Thank you, Mr Deputy Speaker—I am last but I hope I am certainly not least. Some 700 beds are due to come online thanks to the Midland Metropolitan University Hospital and there is a new primary care centre in Wednesbury, so when my right hon. Friend’s Department delivers, we see the benefit. Clearly, however, that means nothing if we cannot get the processes right. The most pressing issue for my constituents during the winter has still been access to their GPs, as I am sure hon. Members on both sides of the House will agree. I welcome what he has said about the use of technology to ensure that people are seen, but fundamentally, people still want face-to-face appointments, because if they are digitally disconnected, they cannot access that technology. It is as simple as that. I ask him to commit—just after he commits to come to Wednesbury to see our new primary care centre—to work through his good offices with GP practices where there is best practice, particularly in the Black Country ICB, to ensure that we enable people who are digitally disconnected to access GPs.
We are working actively with the primary care community.
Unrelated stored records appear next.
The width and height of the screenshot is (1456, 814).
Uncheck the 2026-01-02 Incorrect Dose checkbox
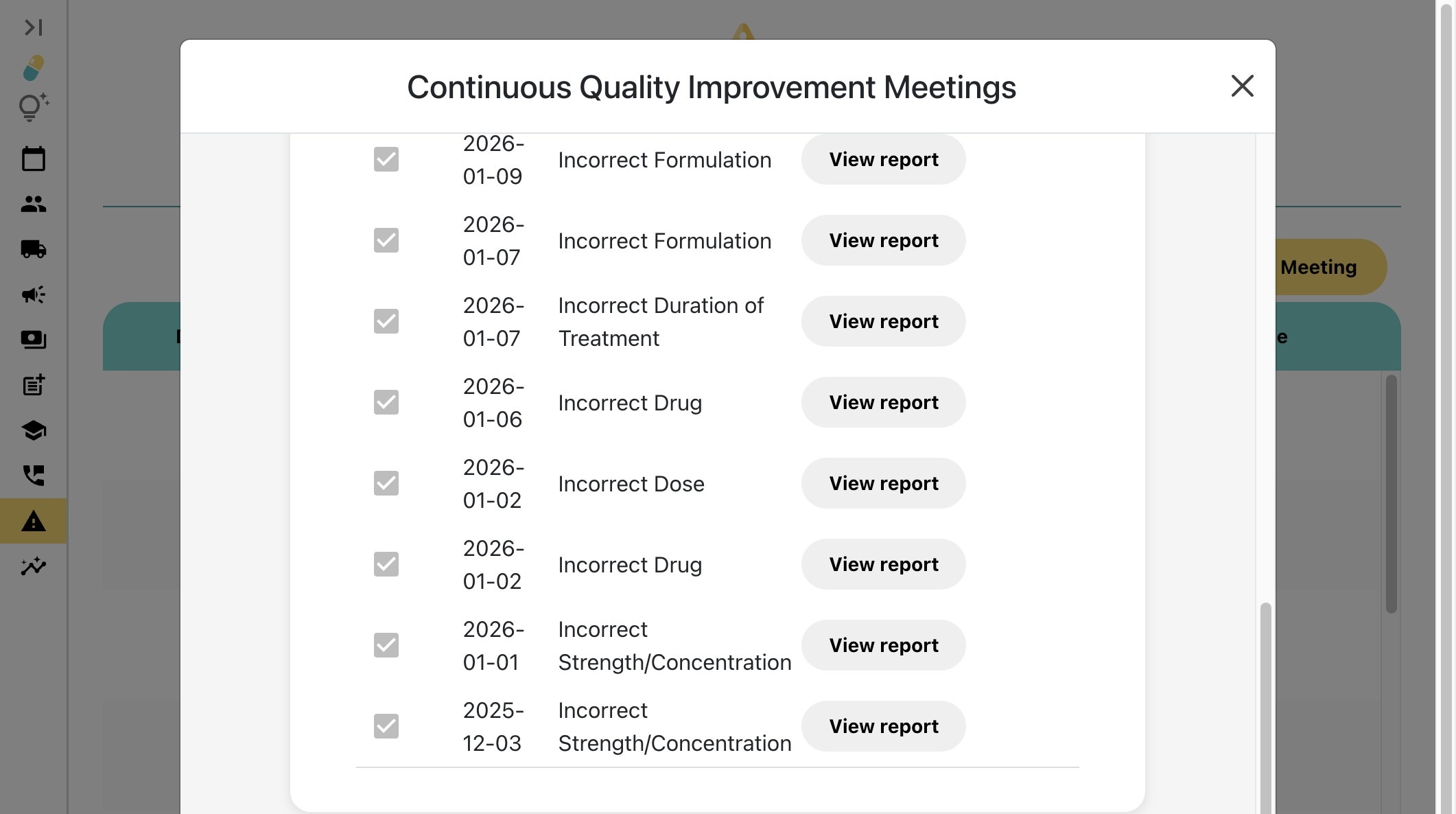click(x=386, y=483)
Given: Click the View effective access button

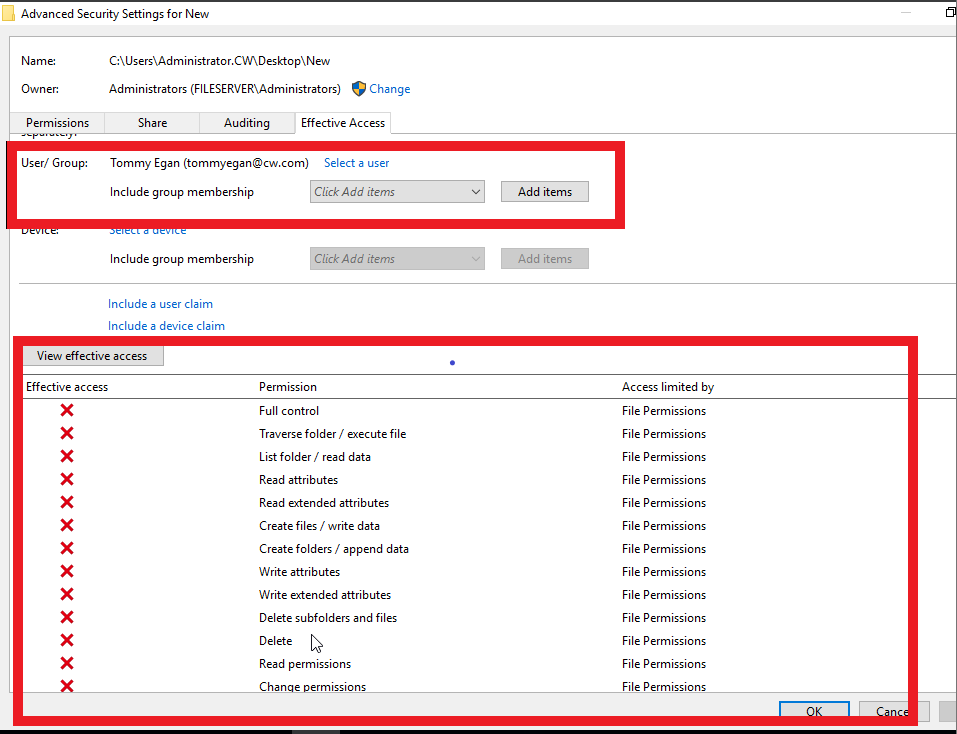Looking at the screenshot, I should coord(92,356).
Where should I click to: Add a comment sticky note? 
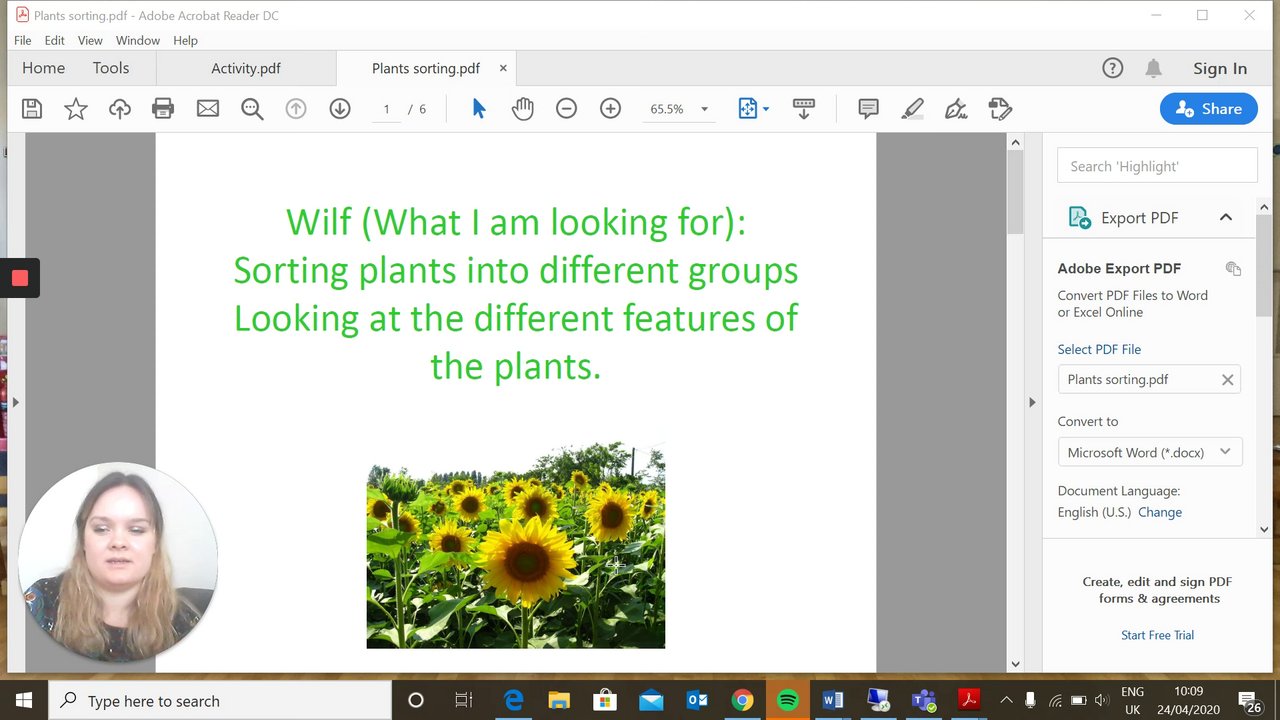868,109
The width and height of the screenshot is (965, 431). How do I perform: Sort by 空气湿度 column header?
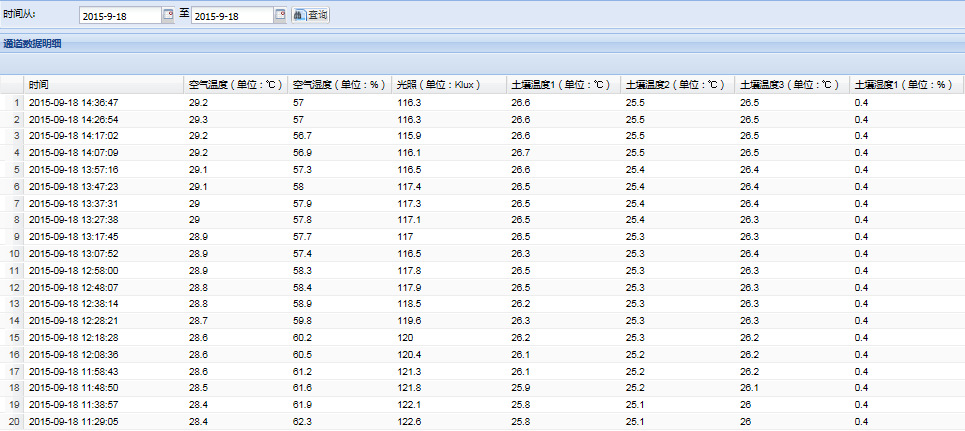tap(338, 85)
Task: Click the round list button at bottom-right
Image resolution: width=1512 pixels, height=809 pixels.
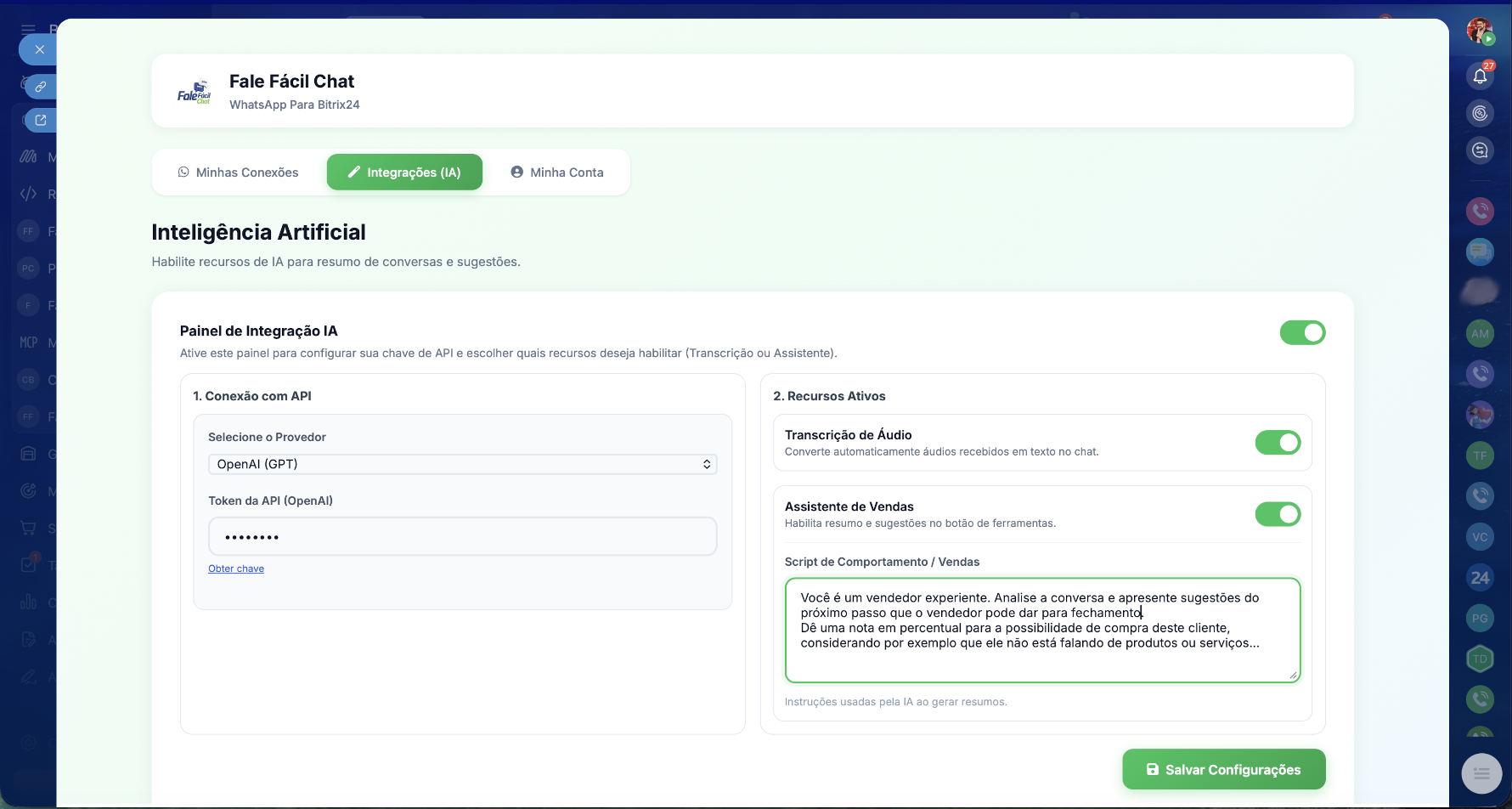Action: tap(1481, 773)
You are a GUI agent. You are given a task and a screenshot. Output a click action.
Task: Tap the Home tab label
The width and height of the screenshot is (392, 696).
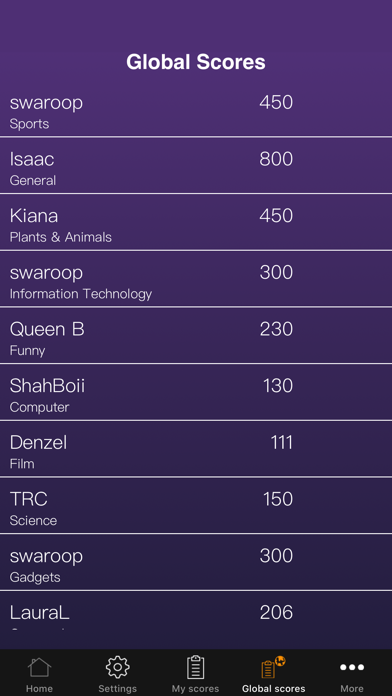(x=39, y=689)
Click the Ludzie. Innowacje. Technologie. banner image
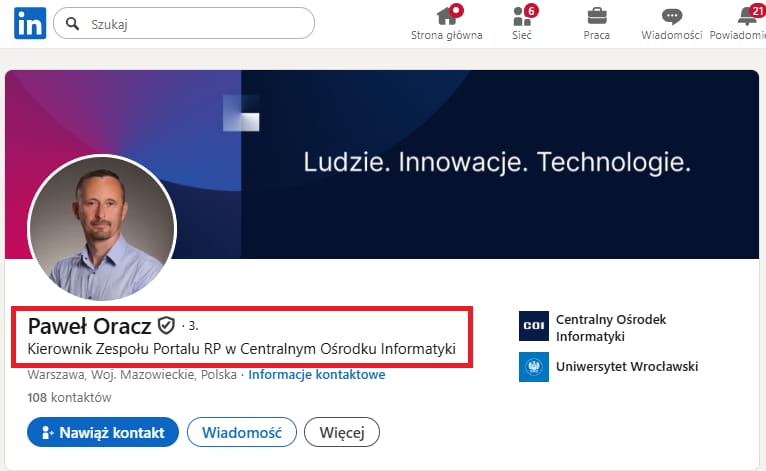This screenshot has height=471, width=766. [x=497, y=162]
Indeed, that was a key focus of the Prime Minister’s summit in No. 10 on Saturday and it is part of the work that the Under-Secretary of State for Health and Social Care, my hon. Friend Neil O’Brien is leading through the primary care recovery plan. Last year’s GP patient survey suggested that continuity of care and face-to-face appointments were extremely important for two fifths of patients, but that suggests that for three fifths—often younger patients—speed of access is more pertinent. Continuity of care is important for those with multiple conditions, particularly elderly patients.
Alongside that, my hon. Friend is right to raise the Midland Metropolitan University Hospital. Four years ago, when I visited as a Minister of State in the Department, it was near completion. As he knows, it has taken a significant amount of time since then to get to its opening, which is why we need to look at doing things differently when it comes to value for money. Looking at the hospital estate programme, nine of the last 10 hospitals were built over time and over spec, so we need to look at modular design, modern methods of construction, and standardisation, which deliver a 35% unit-on-unit reduction in cost and much quicker operational performance, and would enable us to get hospitals up and running earlier.
It is important to do things differently and the new hospital building programme is part of that. We have listened to the concerns of those on the frontline and today’s statement addresses the immediate issue of bed occupancy in hospitals and the pressure on emergency departments.